= Aim of the exercise =
Report every line from the following entries that contains the string "header".

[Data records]
= Beginning of Section =
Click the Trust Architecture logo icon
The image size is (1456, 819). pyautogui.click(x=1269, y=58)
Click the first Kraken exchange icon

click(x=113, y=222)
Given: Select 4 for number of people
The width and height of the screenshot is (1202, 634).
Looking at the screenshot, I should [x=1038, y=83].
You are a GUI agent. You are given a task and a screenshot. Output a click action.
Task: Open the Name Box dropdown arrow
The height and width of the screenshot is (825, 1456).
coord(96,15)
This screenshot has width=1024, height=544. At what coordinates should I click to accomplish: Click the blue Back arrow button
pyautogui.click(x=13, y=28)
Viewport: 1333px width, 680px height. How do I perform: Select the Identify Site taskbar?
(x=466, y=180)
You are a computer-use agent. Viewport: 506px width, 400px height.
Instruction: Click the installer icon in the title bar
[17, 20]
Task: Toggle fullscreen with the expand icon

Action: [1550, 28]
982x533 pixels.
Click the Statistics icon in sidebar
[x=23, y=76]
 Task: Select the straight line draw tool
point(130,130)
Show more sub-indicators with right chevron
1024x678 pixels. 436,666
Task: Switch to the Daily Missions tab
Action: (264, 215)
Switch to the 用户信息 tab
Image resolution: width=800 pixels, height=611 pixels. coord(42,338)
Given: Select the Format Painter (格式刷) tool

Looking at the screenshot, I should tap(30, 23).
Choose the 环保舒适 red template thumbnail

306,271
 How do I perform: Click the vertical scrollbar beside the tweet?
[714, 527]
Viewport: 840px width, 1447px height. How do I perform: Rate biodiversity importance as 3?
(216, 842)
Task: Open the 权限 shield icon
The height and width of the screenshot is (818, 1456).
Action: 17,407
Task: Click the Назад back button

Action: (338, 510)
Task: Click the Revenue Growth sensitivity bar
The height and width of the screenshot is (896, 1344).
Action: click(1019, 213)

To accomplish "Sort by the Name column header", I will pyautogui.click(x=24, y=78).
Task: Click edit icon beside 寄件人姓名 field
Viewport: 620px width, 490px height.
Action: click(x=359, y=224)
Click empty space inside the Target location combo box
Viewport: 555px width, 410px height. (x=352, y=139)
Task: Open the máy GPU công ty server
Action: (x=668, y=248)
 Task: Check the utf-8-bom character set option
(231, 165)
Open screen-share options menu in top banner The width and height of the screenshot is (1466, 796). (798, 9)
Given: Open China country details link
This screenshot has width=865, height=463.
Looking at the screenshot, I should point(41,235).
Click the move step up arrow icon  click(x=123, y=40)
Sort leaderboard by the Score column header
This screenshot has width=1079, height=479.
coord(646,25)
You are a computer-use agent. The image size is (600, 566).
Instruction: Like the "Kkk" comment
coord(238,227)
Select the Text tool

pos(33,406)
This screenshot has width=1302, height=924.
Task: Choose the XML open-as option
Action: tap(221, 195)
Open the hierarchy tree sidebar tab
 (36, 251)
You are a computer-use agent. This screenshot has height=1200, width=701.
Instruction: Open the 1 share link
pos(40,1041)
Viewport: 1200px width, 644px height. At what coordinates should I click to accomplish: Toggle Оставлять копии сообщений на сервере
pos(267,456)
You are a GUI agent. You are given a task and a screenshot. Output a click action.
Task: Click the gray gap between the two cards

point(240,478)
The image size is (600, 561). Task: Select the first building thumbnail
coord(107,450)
= End of Section =
= Exercise solution =
To accomplish "Sort by the Name column header", I will pyautogui.click(x=24, y=78).
Sort leaderboard by the Score column header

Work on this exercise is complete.